▶ STATED PROBLEM
Copy each of the following records back word for word, keeping every line unchanged.

▶ DATA SECTION

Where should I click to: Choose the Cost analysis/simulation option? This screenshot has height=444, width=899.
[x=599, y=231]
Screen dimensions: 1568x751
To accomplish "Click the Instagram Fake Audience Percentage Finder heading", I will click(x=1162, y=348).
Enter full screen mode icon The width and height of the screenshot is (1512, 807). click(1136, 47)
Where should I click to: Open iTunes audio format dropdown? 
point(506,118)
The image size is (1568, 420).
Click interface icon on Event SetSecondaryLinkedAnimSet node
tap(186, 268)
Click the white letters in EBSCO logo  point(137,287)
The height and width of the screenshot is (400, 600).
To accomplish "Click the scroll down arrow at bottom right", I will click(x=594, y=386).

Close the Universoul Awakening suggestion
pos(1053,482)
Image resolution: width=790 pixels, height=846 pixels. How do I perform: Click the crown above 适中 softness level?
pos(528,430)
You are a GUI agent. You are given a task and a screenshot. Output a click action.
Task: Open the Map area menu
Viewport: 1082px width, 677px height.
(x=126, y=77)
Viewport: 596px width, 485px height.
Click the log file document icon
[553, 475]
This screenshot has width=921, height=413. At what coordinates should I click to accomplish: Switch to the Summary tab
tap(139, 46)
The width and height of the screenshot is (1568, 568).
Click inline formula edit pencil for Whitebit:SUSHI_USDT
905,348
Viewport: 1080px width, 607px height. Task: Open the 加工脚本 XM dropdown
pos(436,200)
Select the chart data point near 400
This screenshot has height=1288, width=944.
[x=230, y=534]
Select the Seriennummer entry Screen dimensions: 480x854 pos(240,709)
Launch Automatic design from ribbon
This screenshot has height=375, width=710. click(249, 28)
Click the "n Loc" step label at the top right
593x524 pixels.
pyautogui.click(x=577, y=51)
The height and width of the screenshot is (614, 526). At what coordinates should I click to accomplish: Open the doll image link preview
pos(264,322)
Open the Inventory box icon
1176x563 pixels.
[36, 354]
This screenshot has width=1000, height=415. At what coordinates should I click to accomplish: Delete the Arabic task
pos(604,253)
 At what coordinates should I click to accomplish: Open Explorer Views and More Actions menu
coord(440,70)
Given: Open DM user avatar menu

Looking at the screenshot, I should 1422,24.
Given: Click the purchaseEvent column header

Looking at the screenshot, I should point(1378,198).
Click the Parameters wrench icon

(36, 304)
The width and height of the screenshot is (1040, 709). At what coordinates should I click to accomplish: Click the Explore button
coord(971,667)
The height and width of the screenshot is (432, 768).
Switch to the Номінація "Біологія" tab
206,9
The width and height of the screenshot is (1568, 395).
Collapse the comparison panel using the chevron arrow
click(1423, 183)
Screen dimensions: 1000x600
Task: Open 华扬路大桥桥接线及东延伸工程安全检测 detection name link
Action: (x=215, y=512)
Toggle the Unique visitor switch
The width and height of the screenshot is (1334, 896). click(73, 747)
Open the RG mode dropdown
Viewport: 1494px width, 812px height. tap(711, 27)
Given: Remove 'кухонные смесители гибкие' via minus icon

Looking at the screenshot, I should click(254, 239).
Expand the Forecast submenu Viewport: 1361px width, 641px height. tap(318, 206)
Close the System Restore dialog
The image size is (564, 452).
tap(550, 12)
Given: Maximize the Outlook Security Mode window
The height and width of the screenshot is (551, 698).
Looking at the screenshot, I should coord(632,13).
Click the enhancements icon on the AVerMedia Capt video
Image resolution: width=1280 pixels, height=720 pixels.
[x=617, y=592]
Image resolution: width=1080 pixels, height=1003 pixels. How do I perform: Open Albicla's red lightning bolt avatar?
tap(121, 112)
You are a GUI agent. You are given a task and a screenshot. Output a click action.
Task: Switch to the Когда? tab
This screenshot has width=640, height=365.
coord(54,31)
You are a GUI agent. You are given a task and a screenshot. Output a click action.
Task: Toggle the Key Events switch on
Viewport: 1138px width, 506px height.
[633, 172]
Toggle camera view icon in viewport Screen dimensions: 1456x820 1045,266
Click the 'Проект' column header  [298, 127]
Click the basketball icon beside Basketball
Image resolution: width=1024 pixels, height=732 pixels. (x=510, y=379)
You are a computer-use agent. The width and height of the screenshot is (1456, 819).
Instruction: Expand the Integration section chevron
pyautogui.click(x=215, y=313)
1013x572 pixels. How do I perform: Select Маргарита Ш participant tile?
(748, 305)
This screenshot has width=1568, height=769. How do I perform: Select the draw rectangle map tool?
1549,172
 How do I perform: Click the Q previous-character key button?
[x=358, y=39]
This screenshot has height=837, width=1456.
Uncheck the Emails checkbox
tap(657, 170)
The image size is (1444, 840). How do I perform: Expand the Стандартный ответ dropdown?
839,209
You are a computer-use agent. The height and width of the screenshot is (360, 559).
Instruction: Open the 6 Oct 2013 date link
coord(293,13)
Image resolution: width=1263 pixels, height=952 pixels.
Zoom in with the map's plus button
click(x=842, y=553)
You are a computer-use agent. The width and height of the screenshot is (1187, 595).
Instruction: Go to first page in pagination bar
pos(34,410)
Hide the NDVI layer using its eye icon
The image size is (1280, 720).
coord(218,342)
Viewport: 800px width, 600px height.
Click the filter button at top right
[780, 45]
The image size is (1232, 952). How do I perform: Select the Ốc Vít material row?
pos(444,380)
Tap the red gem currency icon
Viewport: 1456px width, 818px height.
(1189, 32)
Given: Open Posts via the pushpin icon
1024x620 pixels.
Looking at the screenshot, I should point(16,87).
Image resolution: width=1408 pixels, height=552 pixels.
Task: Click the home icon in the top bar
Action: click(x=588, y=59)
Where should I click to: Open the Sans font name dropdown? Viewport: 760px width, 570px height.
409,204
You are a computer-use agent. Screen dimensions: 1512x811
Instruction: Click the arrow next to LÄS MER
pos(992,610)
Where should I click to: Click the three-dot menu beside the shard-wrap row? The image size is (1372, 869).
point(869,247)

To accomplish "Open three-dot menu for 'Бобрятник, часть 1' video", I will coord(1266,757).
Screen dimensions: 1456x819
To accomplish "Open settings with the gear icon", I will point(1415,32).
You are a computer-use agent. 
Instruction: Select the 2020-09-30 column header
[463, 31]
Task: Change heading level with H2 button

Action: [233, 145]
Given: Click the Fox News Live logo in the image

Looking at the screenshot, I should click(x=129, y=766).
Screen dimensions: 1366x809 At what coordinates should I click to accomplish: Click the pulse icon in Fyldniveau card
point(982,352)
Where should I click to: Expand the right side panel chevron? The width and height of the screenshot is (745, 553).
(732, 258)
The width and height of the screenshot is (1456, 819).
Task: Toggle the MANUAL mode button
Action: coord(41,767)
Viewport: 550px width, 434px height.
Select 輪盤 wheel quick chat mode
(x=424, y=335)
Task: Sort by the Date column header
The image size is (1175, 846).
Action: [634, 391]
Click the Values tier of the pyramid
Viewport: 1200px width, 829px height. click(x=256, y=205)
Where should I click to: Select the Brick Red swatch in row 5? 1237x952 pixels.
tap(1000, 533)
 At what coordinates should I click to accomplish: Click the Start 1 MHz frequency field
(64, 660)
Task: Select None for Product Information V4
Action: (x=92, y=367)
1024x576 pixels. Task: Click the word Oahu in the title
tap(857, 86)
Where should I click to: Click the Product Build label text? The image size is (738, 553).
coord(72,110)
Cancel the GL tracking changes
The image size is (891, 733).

▶ TASK ANSWER
Where should I click to: Choose the Cost analysis/simulation option? This screenshot has height=444, width=899.
[x=599, y=231]
Screen dimensions: 1568x751
To accomplish "Click the Instagram Fake Audience Percentage Finder heading", I will click(x=1162, y=348).
Enter full screen mode icon The width and height of the screenshot is (1512, 807). click(1136, 47)
Where should I click to: Open iTunes audio format dropdown? 
point(506,118)
The image size is (1568, 420).
Click interface icon on Event SetSecondaryLinkedAnimSet node
tap(186, 268)
Click the white letters in EBSCO logo  point(137,287)
The height and width of the screenshot is (400, 600).
To accomplish "Click the scroll down arrow at bottom right", I will click(x=594, y=386).

Close the Universoul Awakening suggestion
pos(1053,482)
Image resolution: width=790 pixels, height=846 pixels. How do I perform: Click the crown above 适中 softness level?
pos(528,430)
You are a GUI agent. You are given a task and a screenshot. Output a click action.
Task: Open the Map area menu
Viewport: 1082px width, 677px height.
(x=126, y=77)
Viewport: 596px width, 485px height.
Click the log file document icon
[553, 475]
This screenshot has width=921, height=413. At what coordinates should I click to accomplish: Switch to the Summary tab
tap(139, 46)
The width and height of the screenshot is (1568, 568).
Click inline formula edit pencil for Whitebit:SUSHI_USDT
905,348
Viewport: 1080px width, 607px height. Task: Open the 加工脚本 XM dropdown
pos(436,200)
Select the chart data point near 400
This screenshot has height=1288, width=944.
[x=230, y=534]
Select the Seriennummer entry Screen dimensions: 480x854 pos(240,709)
Launch Automatic design from ribbon
This screenshot has height=375, width=710. click(249, 28)
Click the "n Loc" step label at the top right
593x524 pixels.
pyautogui.click(x=577, y=51)
The height and width of the screenshot is (614, 526). At what coordinates should I click to accomplish: Open the doll image link preview
pos(264,322)
Open the Inventory box icon
1176x563 pixels.
[36, 354]
This screenshot has width=1000, height=415. At what coordinates should I click to accomplish: Delete the Arabic task
pos(604,253)
 At what coordinates should I click to accomplish: Open Explorer Views and More Actions menu
coord(440,70)
Given: Open DM user avatar menu

Looking at the screenshot, I should 1422,24.
Given: Click the purchaseEvent column header

Looking at the screenshot, I should point(1378,198).
Click the Parameters wrench icon

(36, 304)
The width and height of the screenshot is (1040, 709). At what coordinates should I click to accomplish: Click the Explore button
coord(971,667)
The height and width of the screenshot is (432, 768).
Switch to the Номінація "Біологія" tab
206,9
The width and height of the screenshot is (1568, 395).
Collapse the comparison panel using the chevron arrow
click(1423, 183)
Screen dimensions: 1000x600
Task: Open 华扬路大桥桥接线及东延伸工程安全检测 detection name link
Action: (x=215, y=512)
Toggle the Unique visitor switch
The width and height of the screenshot is (1334, 896). click(73, 747)
Open the RG mode dropdown
Viewport: 1494px width, 812px height. tap(711, 27)
Given: Remove 'кухонные смесители гибкие' via minus icon

Looking at the screenshot, I should click(254, 239).
Expand the Forecast submenu Viewport: 1361px width, 641px height. tap(318, 206)
Close the System Restore dialog
The image size is (564, 452).
tap(550, 12)
Given: Maximize the Outlook Security Mode window
The height and width of the screenshot is (551, 698).
Looking at the screenshot, I should coord(632,13).
Click the enhancements icon on the AVerMedia Capt video
Image resolution: width=1280 pixels, height=720 pixels.
[x=617, y=592]
Image resolution: width=1080 pixels, height=1003 pixels. How do I perform: Open Albicla's red lightning bolt avatar?
tap(121, 112)
You are a GUI agent. You are given a task and a screenshot. Output a click action.
Task: Switch to the Когда? tab
This screenshot has width=640, height=365.
coord(54,31)
You are a GUI agent. You are given a task and a screenshot. Output a click action.
Task: Toggle the Key Events switch on
Viewport: 1138px width, 506px height.
[633, 172]
Toggle camera view icon in viewport Screen dimensions: 1456x820 1045,266
Click the 'Проект' column header  [298, 127]
Click the basketball icon beside Basketball
Image resolution: width=1024 pixels, height=732 pixels. (x=510, y=379)
You are a computer-use agent. The width and height of the screenshot is (1456, 819).
Instruction: Expand the Integration section chevron
pyautogui.click(x=215, y=313)
1013x572 pixels. How do I perform: Select Маргарита Ш participant tile?
(748, 305)
This screenshot has width=1568, height=769. How do I perform: Select the draw rectangle map tool?
1549,172
 How do I perform: Click the Q previous-character key button?
[x=358, y=39]
This screenshot has height=837, width=1456.
Uncheck the Emails checkbox
tap(657, 170)
The image size is (1444, 840). How do I perform: Expand the Стандартный ответ dropdown?
839,209
You are a computer-use agent. The height and width of the screenshot is (360, 559).
Instruction: Open the 6 Oct 2013 date link
coord(293,13)
Image resolution: width=1263 pixels, height=952 pixels.
Zoom in with the map's plus button
click(x=842, y=553)
You are a computer-use agent. The width and height of the screenshot is (1187, 595).
Instruction: Go to first page in pagination bar
pos(34,410)
Hide the NDVI layer using its eye icon
The image size is (1280, 720).
coord(218,342)
Viewport: 800px width, 600px height.
Click the filter button at top right
[780, 45]
The image size is (1232, 952). How do I perform: Select the Ốc Vít material row?
pos(444,380)
Tap the red gem currency icon
Viewport: 1456px width, 818px height.
(1189, 32)
Given: Open Posts via the pushpin icon
1024x620 pixels.
Looking at the screenshot, I should point(16,87).
Image resolution: width=1408 pixels, height=552 pixels.
Task: Click the home icon in the top bar
Action: click(x=588, y=59)
Where should I click to: Open the Sans font name dropdown? Viewport: 760px width, 570px height.
409,204
You are a computer-use agent. Screen dimensions: 1512x811
Instruction: Click the arrow next to LÄS MER
pos(992,610)
Where should I click to: Click the three-dot menu beside the shard-wrap row? The image size is (1372, 869).
point(869,247)

To accomplish "Open three-dot menu for 'Бобрятник, часть 1' video", I will coord(1266,757).
Screen dimensions: 1456x819
To accomplish "Open settings with the gear icon", I will point(1415,32).
You are a computer-use agent. 
Instruction: Select the 2020-09-30 column header
[463, 31]
Task: Change heading level with H2 button

Action: [233, 145]
Given: Click the Fox News Live logo in the image

Looking at the screenshot, I should click(x=129, y=766).
Screen dimensions: 1366x809 At what coordinates should I click to accomplish: Click the pulse icon in Fyldniveau card
point(982,352)
Where should I click to: Expand the right side panel chevron? The width and height of the screenshot is (745, 553).
(732, 258)
The width and height of the screenshot is (1456, 819).
Task: Toggle the MANUAL mode button
Action: coord(41,767)
Viewport: 550px width, 434px height.
Select 輪盤 wheel quick chat mode
(x=424, y=335)
Task: Sort by the Date column header
The image size is (1175, 846).
Action: [634, 391]
Click the Values tier of the pyramid
Viewport: 1200px width, 829px height. click(x=256, y=205)
Where should I click to: Select the Brick Red swatch in row 5? 1237x952 pixels.
tap(1000, 533)
 At what coordinates should I click to accomplish: Click the Start 1 MHz frequency field
(64, 660)
Task: Select None for Product Information V4
Action: (x=92, y=367)
1024x576 pixels. Task: Click the word Oahu in the title
tap(857, 86)
Where should I click to: Click the Product Build label text? The image size is (738, 553).
coord(72,110)
Cancel the GL tracking changes
The image size is (891, 733).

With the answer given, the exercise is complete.